Dans le même ordre d’idée, nous connaissons peu de pays ayant renoué avec la croissance alors qu’ils subissaient un inexorable déclin du taux de la population possédant un emploi (et même, au sens large, une source de revenus autre que des aides ou des stages de formation cache-misère).
▪ … Et les Etats-Unis ne vont pas beaucoup mieux
Le meilleur exemple, ce sont les Etats-Unis. Les faiseurs d’opinion tentent de nous faire croire à une « reprise » alors que les malheureux 2,5% de hausse du PIB (ce qui ne signifie pas forcément de la croissance) sont achetés à crédit à grands coups d’injections monétaires.
Dans le même temps, les salaires médians continuent de chuter (pour un même poste, à qualification égale ou supérieure). Idem pour le pouvoir d’achat, rogné par la hausse du prix des carburants et des taxes locales — ce que les statistiques officielles ne prennent pas en compte. Mais la consommation résiste parce que les ménages persistent à s’endetter.
Pour qu’ils puissent continuer de le faire à moindre frais, les taux courts doivent être maintenus au plancher et ne surtout pas commencer à combler l’écart par rapport aux taux longs qui s’échappent en direction des 3%.
C’est probablement un des aspects techniques qui a conduit la Fed à différer la réduction de ses injections monétaires. Ce n’est certainement pas un bon signe du point de vue macro-économique et cela brouille la communication de la Fed après quatre mois d’intense préparation psychologique… mais seul « l’effet shoot » importe à Wall Street.
Un gros titre paru jeudi matin dans les médias le résume assez bien : « la Fed catapulte les indices vers de nouveaux sommets ».

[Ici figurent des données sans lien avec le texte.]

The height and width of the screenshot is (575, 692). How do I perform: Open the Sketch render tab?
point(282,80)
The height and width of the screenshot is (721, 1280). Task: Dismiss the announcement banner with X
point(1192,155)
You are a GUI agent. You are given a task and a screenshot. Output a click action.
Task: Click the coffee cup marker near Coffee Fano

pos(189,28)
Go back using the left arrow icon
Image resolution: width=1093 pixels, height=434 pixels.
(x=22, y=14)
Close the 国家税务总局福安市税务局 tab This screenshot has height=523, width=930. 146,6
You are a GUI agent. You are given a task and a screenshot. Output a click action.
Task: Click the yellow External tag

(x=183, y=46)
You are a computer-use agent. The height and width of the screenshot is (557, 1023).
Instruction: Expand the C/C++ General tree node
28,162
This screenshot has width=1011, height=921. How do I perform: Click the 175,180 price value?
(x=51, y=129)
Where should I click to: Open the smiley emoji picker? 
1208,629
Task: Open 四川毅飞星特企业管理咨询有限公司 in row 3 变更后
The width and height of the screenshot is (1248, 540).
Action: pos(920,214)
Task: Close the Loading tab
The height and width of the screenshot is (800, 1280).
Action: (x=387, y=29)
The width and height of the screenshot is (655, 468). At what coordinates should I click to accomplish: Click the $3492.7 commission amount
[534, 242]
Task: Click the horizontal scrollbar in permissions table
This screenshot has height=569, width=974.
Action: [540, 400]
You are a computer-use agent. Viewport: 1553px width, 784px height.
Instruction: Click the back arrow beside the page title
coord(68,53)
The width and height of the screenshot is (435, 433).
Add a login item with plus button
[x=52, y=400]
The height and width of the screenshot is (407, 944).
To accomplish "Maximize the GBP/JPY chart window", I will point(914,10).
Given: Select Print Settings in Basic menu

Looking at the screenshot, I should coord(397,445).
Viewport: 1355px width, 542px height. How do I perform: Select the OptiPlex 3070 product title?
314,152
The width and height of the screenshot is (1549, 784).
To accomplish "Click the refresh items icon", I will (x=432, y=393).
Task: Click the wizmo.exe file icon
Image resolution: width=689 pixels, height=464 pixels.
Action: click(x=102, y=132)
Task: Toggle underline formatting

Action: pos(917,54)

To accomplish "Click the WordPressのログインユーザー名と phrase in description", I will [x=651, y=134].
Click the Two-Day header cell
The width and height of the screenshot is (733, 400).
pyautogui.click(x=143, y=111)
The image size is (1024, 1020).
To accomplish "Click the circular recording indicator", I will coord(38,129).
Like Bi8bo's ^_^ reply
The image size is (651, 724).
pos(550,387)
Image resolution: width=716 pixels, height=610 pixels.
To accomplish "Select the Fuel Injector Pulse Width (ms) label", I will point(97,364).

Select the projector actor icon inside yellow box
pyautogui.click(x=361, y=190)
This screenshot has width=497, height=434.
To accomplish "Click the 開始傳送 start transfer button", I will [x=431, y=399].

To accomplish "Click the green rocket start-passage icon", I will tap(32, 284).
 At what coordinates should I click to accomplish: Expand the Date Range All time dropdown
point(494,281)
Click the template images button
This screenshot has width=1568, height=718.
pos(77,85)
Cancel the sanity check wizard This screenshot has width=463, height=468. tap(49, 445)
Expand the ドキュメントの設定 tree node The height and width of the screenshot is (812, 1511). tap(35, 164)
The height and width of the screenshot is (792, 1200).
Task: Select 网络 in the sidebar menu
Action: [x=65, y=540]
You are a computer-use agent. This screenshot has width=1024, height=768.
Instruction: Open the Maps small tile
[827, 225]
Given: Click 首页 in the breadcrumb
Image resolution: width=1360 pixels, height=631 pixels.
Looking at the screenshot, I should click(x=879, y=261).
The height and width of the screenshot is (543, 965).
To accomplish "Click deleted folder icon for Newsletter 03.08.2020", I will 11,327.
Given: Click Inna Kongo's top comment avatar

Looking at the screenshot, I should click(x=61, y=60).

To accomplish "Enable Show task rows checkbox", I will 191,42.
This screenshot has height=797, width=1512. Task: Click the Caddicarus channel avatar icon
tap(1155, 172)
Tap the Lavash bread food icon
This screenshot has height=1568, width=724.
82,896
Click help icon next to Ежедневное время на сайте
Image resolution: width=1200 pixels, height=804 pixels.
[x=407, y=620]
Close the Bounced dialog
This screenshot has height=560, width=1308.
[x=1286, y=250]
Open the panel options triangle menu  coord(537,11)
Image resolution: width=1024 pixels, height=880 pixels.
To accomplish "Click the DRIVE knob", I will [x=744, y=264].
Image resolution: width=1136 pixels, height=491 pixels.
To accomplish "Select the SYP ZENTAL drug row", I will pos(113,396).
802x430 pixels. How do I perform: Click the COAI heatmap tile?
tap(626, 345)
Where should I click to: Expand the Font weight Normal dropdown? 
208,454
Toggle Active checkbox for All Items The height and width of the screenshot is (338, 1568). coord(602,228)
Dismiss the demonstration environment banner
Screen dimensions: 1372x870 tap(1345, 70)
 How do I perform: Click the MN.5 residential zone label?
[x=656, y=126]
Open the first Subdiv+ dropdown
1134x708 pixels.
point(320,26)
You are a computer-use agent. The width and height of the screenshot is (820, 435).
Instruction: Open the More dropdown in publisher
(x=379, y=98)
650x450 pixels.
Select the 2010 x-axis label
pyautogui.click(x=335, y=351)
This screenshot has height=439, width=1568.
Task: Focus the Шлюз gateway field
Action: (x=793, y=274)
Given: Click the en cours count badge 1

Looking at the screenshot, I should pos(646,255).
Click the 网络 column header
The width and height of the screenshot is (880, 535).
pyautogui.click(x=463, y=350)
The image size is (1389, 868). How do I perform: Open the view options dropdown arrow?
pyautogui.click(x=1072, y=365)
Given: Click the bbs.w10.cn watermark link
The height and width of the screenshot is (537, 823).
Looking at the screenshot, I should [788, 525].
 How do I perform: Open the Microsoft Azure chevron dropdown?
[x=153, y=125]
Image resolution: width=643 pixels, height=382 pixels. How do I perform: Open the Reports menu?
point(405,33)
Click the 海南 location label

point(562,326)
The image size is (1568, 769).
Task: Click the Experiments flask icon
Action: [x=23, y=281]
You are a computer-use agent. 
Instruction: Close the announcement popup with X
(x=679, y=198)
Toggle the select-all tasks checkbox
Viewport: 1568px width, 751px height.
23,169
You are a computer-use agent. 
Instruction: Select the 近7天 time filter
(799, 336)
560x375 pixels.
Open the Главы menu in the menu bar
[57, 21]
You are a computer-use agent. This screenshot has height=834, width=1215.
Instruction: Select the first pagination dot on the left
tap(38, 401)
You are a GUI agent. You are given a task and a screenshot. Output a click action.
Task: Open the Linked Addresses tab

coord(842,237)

L’orgie de liquidités est donc prolongée de six semaines, voire plus. L’orchestre entame une nouvelle valse et les marchés se remettent à danser tandis que l’économie réelle se morfond.
▪ Pour quand, le tapering, alors ?
Dans une interview vendredi soir, James Bullard, président de la Fed de St Louis, expliquait qu’entamer le tapering fin octobre aurait du sens si les statistiques américaines reflétaient un redressement de l’activité.
Il tempère cependant les espoirs d’initiative imminente de la Fed en précisant que la variable inflation (qui demeure très faible, officiellement) fait partie des facteurs les plus déterminants.
L’actualité du week-end a été quant à elle marquée par les tragiques évènements de Nairobi mais ils devaient avoir peu d’impacts sur les marchés.
En ce qui concerne l’élection d’Angela Merkel, elle était en principe jouée d’avance… Mais les marchés n’avaient peut-être pas envisagé que son parti — la CDU — progresserait de 8% et obtiendrait une aussi large victoire.
Au moment où nous concluons cette chronique (la soirée de dimanche est déjà bien avancée), les derniers décomptes ne permettaient pas encore d’officialiser une majorité absolue, ni de savoir si le parti euro-sceptique Alternative für Deutschland avait ou non franchi la barre fatidique de 5% des suffrages — ce qui leur ouvrirait les portes du Bundestag et réduirait de quelques sièges la présence des députés de la CDU et du SPD.